Work task: Search the entries below for the word "link" and copy each line that has it.

(Data under study Opens)

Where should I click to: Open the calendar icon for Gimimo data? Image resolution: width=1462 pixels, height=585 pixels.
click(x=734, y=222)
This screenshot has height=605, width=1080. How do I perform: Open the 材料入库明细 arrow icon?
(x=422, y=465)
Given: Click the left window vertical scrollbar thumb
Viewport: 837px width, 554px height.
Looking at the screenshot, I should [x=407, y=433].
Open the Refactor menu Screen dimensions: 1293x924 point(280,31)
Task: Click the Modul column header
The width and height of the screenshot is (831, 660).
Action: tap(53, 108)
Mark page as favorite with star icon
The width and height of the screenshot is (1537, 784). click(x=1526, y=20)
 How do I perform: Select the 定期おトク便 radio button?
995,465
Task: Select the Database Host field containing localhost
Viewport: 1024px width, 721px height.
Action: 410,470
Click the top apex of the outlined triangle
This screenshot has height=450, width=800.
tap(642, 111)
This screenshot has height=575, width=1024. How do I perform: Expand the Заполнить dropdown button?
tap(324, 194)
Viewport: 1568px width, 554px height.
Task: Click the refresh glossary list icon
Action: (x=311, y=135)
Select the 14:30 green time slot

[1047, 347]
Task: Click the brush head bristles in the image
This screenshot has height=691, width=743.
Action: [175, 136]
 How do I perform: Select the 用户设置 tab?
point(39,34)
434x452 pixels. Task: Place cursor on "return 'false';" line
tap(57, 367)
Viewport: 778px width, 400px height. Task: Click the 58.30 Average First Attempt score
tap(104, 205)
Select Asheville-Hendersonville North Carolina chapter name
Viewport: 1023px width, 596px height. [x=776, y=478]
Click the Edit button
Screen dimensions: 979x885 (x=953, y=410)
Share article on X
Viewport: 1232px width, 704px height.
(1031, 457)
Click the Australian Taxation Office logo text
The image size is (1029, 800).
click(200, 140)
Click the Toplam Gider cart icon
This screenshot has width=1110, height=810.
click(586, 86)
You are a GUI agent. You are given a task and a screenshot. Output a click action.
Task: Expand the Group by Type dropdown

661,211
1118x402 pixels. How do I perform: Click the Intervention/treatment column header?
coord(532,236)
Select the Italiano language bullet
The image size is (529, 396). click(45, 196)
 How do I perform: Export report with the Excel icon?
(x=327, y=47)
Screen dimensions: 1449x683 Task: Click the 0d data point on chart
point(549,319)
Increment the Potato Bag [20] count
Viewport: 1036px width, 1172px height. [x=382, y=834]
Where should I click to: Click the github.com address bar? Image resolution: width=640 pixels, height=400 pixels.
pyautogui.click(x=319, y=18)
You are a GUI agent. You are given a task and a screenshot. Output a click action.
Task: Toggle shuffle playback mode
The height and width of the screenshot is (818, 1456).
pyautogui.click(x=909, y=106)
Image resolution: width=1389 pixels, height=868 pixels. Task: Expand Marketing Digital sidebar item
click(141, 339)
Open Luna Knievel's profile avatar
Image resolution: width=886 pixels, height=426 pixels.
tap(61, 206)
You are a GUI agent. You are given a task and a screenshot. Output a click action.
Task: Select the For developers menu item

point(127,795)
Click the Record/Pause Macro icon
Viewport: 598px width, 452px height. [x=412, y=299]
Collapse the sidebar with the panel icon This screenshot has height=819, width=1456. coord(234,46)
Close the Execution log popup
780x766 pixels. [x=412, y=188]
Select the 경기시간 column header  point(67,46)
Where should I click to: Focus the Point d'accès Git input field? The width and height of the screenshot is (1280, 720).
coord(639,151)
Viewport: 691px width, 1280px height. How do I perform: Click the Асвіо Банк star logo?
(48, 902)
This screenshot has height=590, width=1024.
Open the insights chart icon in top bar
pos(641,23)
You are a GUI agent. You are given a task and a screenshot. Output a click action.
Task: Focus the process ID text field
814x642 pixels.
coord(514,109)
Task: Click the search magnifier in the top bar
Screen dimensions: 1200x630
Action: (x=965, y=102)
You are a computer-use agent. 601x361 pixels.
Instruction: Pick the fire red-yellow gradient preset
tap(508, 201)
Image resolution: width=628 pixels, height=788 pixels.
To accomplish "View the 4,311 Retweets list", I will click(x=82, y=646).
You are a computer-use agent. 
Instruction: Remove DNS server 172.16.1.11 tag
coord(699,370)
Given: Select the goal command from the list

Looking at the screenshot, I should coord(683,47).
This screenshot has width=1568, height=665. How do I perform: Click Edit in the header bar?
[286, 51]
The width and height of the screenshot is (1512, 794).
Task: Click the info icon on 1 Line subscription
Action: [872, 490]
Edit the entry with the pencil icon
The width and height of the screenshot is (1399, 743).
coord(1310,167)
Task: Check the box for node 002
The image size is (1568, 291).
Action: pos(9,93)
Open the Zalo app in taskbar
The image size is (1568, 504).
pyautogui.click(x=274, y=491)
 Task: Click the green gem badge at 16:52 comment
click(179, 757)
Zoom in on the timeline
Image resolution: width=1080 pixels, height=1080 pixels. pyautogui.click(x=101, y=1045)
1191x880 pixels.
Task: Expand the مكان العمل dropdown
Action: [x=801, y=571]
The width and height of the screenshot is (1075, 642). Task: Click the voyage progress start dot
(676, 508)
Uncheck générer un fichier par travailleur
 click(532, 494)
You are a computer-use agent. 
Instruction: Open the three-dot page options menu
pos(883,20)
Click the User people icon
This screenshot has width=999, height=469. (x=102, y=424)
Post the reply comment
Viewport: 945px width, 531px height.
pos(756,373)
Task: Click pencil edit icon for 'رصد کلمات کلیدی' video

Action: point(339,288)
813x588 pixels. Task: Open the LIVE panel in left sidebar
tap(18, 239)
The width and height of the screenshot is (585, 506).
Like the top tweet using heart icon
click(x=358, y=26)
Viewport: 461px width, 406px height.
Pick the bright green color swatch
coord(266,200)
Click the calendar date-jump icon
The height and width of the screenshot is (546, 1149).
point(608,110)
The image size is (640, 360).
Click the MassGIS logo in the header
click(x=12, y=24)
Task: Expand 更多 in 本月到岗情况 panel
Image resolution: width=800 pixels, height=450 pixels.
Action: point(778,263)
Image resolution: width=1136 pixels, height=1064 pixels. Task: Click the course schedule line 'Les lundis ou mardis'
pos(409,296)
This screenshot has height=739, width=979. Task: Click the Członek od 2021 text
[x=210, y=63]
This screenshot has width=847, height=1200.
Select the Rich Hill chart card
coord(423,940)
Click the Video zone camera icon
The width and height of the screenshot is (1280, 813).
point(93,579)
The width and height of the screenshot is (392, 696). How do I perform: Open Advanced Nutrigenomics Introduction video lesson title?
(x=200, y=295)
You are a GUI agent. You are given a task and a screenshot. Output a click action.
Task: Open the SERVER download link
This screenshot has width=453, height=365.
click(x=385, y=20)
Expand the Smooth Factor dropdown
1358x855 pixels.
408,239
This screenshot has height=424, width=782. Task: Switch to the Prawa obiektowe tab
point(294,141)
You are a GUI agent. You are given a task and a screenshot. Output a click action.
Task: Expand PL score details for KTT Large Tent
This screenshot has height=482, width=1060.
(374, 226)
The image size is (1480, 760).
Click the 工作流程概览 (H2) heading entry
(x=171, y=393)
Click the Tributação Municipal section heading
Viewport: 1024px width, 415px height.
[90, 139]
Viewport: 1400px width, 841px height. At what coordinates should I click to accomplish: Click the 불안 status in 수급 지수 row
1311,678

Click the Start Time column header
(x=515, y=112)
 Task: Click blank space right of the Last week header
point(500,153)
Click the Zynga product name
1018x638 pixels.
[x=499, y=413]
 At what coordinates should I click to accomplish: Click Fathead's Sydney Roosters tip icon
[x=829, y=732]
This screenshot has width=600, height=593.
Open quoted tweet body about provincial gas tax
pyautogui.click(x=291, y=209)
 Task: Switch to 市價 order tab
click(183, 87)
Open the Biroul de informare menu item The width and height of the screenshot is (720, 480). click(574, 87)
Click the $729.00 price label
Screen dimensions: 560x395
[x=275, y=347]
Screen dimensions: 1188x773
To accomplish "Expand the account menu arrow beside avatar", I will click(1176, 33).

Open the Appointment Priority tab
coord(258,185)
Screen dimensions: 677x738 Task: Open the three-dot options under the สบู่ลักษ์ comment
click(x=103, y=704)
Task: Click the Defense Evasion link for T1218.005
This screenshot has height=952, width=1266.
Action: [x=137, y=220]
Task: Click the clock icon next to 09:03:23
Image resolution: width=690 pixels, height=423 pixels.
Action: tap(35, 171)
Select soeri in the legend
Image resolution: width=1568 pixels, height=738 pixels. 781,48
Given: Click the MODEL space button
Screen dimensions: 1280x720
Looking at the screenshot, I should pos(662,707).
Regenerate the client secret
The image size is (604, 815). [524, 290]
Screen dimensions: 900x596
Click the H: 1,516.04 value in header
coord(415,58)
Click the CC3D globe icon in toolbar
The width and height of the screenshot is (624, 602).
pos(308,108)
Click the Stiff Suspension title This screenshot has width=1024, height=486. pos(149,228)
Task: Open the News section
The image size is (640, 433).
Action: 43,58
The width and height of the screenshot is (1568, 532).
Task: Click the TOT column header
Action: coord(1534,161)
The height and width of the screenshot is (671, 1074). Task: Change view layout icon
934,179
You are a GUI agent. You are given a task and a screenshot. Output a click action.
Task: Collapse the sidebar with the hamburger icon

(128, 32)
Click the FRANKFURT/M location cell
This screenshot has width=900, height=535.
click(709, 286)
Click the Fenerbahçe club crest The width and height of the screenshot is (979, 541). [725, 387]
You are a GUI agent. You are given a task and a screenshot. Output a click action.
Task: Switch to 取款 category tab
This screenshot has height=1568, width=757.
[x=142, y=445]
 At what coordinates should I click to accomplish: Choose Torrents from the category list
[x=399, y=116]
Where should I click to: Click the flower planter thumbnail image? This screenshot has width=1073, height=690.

(Data under study Closes)

Answer to this task:
Task: Open the SERVER download link
Task: Click the Defense Evasion link for T1218.005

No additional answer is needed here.